(COMENTÁRIOS DE DR. PLINIO SOBRE A
SANTÍSSIMA VIRGEM MARIA – 21)
Em plano muito mais elevado, podemos
esperar de Nossa Senhora aquilo que um filho espera de sua mãe?
Há duas espécies de mães: a boa e a
pseudo-boa. A mãe pseudo-boa – helás! Por demais freqüente nos povos latinos –
tem pena do filhinho e não quer que ele sofra, tenha “dodói”. Ela pactua com
todas as traquinagens do filho, com todas as suas faltas no cumprimento do
dever, com toda a sua moleza, dispensando-o de todas as regras e prejudicando
irremediavelmente a formação do seu caráter.
Mas há outro tipo de mãe que sabe que,
dada a contingência atual do homem, não há outro meio para ele senão sofrer,
sofrer e sofrer muito para dilatar a
alma, santificá-la, engrandecê-la. Sabe que é preciso sofrer para lutar na
vida, que é preciso sofrer para viver, sofrer enfim em todas as circunstâncias.
Sabe que, em última análise, que o
homem vale na medida do que sofre. Esta mãe cuida de aliviar os sofrimentos
de seus filhos na medida que isto seja possível e não lhes cause prejuizo. Mas
toda a medida de sofrimento que verdadeiramente a educação exija, uma boa mãe
quer que o filho a atinja. Ela simplesmente limita-se a ampará-lo no
sofrimento, de tal forma que ele tenha força e coragem para sofrer o que deve.
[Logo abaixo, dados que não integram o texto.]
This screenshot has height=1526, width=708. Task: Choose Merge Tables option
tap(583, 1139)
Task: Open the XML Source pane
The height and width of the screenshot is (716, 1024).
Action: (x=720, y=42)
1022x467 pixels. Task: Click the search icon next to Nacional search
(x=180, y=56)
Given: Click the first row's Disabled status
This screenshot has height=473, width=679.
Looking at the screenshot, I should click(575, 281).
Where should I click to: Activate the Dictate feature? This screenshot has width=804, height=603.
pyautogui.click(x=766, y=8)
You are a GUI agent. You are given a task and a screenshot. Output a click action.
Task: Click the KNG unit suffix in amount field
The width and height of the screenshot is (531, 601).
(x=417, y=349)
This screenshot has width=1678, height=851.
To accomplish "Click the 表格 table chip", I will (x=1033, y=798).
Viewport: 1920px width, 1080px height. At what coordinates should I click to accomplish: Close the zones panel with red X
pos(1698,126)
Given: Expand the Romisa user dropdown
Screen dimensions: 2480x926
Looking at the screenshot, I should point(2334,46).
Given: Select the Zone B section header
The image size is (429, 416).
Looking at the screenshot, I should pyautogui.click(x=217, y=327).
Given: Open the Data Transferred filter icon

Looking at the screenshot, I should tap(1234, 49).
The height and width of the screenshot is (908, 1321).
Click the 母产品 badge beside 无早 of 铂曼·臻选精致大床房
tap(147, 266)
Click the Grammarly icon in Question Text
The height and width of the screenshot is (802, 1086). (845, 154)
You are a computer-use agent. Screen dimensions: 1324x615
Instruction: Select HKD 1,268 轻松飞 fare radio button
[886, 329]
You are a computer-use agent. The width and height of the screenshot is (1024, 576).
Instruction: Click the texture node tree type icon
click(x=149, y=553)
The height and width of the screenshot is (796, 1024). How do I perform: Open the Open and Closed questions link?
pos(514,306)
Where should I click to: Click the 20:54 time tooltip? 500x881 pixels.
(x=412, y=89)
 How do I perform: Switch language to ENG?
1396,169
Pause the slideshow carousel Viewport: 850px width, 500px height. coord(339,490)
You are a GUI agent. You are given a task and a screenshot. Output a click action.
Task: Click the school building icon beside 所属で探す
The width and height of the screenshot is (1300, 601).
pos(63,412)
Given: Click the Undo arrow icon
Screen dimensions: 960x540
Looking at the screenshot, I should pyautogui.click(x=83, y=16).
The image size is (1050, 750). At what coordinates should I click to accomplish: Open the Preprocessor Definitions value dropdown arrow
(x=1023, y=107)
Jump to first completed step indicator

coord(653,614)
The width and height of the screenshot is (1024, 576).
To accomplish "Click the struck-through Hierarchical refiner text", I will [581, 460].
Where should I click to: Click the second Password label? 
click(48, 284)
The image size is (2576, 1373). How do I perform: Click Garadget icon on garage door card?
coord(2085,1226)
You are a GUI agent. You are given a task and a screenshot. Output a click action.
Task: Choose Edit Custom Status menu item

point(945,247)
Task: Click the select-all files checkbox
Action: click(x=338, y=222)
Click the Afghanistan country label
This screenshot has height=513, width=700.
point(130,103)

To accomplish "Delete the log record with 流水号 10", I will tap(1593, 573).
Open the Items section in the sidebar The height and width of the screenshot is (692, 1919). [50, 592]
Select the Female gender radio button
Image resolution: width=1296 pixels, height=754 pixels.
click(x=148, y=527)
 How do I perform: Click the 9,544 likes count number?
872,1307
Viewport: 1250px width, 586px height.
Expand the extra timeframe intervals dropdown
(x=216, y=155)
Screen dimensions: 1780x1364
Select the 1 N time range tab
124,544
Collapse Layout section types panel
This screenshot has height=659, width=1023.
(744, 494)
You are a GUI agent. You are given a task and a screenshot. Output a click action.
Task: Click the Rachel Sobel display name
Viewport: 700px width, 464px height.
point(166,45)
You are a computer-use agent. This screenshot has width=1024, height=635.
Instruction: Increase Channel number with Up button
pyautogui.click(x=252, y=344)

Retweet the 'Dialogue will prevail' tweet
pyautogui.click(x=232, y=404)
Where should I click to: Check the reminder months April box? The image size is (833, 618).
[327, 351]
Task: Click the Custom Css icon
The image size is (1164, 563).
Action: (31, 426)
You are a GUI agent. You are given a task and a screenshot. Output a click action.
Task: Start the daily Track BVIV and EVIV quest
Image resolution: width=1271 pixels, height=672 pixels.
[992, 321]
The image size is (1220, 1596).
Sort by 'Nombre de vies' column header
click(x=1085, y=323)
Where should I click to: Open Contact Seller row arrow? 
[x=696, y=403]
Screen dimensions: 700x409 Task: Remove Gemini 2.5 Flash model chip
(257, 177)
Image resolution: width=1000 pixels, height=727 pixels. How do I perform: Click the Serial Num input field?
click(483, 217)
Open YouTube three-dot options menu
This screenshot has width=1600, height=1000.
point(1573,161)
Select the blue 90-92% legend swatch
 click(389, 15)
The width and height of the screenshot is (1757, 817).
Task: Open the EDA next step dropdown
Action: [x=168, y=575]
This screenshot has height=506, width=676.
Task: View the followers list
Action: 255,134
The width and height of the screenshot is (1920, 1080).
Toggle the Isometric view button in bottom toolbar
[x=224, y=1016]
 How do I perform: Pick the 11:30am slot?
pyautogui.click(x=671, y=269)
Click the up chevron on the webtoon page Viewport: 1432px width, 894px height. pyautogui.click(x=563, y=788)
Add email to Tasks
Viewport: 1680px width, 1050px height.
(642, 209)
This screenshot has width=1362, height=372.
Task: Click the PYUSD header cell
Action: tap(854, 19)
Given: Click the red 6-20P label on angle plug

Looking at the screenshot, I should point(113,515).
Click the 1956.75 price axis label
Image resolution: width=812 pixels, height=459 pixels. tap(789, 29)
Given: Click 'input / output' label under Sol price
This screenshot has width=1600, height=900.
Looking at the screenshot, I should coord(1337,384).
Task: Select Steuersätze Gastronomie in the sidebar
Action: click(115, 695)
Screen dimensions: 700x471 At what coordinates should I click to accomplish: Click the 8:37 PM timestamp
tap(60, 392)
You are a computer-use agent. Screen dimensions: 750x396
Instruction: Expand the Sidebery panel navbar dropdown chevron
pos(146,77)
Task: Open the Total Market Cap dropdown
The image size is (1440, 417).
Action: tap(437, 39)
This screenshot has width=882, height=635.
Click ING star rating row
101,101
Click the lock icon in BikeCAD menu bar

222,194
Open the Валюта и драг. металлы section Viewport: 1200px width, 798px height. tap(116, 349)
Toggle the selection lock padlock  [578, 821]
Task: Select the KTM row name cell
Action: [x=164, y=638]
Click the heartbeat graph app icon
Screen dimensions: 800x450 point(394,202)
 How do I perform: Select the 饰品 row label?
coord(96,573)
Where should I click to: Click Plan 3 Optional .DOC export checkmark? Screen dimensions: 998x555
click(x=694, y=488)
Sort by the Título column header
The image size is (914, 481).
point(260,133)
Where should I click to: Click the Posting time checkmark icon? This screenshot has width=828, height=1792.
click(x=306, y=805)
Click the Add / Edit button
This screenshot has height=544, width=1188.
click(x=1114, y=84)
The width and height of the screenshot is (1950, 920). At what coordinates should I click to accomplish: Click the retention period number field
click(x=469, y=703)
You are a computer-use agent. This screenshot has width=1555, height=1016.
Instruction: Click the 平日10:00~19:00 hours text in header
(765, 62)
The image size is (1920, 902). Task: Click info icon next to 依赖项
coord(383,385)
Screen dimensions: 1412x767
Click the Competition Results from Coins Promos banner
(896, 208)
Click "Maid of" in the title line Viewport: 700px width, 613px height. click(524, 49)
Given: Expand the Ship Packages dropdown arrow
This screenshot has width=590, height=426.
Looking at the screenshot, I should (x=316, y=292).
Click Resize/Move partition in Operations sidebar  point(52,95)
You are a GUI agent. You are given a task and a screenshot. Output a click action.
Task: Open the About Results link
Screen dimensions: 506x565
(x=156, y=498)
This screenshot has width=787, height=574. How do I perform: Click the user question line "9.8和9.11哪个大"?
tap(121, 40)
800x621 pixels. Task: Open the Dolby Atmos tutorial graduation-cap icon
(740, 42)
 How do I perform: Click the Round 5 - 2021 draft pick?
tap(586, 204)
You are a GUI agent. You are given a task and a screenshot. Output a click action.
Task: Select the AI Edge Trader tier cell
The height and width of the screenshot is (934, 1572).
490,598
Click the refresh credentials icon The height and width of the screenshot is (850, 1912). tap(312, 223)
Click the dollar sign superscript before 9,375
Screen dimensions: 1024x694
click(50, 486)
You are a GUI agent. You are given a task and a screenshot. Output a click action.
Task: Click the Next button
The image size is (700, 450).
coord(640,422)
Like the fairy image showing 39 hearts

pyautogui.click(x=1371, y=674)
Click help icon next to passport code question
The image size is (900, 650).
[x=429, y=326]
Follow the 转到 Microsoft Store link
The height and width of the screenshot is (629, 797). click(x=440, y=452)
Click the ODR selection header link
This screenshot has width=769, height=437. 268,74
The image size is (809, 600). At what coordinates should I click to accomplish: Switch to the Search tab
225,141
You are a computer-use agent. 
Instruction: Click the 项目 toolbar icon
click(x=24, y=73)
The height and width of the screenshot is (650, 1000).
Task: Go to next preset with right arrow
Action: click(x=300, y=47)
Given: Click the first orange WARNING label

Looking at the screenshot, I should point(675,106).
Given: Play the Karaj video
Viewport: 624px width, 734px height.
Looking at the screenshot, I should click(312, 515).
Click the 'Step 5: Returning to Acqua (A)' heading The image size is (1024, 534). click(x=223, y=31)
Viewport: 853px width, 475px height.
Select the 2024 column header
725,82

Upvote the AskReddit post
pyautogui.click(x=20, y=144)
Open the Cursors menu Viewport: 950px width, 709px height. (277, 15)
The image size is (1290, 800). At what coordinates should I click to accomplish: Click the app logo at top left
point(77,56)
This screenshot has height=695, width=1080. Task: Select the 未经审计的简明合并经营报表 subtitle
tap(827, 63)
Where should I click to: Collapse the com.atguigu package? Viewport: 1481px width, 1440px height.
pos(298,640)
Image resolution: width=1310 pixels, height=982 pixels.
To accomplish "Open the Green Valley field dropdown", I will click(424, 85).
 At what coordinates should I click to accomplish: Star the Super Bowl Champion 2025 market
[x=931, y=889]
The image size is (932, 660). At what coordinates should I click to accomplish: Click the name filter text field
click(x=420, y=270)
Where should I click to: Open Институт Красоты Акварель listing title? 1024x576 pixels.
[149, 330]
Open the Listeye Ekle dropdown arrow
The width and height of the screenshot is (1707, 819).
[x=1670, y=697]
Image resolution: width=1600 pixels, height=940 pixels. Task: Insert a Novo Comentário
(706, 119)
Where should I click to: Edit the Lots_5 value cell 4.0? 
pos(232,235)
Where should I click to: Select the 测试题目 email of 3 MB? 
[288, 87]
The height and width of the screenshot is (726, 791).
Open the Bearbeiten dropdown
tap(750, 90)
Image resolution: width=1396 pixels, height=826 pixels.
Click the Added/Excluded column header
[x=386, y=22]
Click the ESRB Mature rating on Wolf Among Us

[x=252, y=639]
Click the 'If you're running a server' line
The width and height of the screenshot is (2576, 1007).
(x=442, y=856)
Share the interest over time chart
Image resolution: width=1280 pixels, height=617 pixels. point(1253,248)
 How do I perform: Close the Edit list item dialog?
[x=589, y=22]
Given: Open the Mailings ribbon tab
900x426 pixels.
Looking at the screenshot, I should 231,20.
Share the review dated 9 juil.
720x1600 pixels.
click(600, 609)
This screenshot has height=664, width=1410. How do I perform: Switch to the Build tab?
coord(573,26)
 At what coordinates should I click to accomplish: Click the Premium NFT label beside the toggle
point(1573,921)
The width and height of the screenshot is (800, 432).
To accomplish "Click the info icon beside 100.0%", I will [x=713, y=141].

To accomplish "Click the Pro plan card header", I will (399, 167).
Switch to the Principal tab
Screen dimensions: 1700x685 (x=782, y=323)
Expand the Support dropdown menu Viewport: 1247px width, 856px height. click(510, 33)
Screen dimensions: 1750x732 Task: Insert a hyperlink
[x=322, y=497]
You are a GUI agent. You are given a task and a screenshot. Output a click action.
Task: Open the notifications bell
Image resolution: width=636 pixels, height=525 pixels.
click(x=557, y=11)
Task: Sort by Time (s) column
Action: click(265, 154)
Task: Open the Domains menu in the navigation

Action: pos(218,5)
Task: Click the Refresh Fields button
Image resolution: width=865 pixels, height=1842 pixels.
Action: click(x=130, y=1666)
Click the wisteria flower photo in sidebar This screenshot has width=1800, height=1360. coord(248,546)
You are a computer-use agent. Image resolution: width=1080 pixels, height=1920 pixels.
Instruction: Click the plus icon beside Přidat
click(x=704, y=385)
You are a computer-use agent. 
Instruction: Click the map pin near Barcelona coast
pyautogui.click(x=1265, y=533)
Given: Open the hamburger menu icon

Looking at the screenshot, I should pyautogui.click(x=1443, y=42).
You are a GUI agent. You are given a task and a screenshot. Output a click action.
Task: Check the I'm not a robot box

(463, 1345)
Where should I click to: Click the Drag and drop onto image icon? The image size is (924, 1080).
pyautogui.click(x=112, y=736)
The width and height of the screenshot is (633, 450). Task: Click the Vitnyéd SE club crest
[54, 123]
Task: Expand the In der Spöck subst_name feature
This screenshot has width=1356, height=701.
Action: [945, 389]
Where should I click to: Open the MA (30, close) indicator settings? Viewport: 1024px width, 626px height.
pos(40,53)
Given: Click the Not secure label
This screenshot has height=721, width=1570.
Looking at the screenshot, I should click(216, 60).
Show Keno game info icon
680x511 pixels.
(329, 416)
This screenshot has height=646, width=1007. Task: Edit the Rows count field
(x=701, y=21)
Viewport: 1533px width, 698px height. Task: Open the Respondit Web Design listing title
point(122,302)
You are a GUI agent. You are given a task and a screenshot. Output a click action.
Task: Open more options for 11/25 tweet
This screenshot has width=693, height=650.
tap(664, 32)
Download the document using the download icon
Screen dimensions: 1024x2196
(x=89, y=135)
Mas ela quer que ele sofra. Nossa Senhora procede por essa forma.
Haveria ilusão em tomar as vidas de
santos, os florilégios de Nossa Senhora, e ver de modo unilateral certas graças
excepcionais que Ela concede. Por exemplo, São Francisco de Sales, no auge de
uma tentação atroz relacionada com o problema angustiante da predestinação,
emagrecendo, definhando, numa esterilidade espiritual pavorosa, com uma
“procella tenebrarum” dentro da alma, aproxima-se de uma imagem de Nossa
Senhora e recita o “Memorare”: imediatamente as nuvens se dissipam e ele se
sente cheio de paz e de tranqüilidade; a crise espiritual estava resolvida.
Tendo-se um sem número de casos destes,
não se pode deixar de sentir uma impressão profundamente edificante e muito
útil para a vida espiritual. Mas ela não deve ser unilateral.
Nossa Senhora alivia a miúdo as
provações de nossa vida espiritual como uma boa mãe que reduz o sofrimento do
filho na medida do indispensável. Mas há um limite necessário para todo
sofrimento, e não é um limite pequeno. Dele Nossa Senhora não nos tira.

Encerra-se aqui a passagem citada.